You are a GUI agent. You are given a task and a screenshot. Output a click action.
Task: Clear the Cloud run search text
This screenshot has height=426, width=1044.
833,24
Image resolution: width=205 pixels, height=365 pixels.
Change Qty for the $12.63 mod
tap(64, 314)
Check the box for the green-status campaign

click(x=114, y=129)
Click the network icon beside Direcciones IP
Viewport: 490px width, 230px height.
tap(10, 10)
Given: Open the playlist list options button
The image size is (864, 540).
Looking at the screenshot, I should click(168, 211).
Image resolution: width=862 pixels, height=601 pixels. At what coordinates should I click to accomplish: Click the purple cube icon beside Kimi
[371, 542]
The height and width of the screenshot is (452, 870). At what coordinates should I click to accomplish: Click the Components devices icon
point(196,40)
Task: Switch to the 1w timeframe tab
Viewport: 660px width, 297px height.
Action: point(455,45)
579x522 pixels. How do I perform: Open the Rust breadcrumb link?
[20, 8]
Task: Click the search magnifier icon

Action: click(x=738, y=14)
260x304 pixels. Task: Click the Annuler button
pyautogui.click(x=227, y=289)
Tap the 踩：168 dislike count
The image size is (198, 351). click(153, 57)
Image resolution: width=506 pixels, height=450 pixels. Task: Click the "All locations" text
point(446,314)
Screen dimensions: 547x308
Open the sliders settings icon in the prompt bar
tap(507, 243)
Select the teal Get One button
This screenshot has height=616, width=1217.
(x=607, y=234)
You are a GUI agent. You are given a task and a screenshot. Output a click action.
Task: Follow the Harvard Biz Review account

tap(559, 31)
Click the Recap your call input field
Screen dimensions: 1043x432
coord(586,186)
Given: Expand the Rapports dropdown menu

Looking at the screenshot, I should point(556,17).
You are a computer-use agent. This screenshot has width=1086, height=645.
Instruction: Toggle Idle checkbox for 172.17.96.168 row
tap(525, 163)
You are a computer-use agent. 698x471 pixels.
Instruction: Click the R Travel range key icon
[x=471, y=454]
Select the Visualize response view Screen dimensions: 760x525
==*==
Find all lines holding the word "agent" in the records above and copy them.

You are a GUI agent. You are given a task and a screenshot. Output a click action.
You are a GUI agent. You are given a task and a screenshot. Output a click action.
You are a computer-use agent. This screenshot has width=1086, height=645.
You are a computer-use agent. 698x471 pixels.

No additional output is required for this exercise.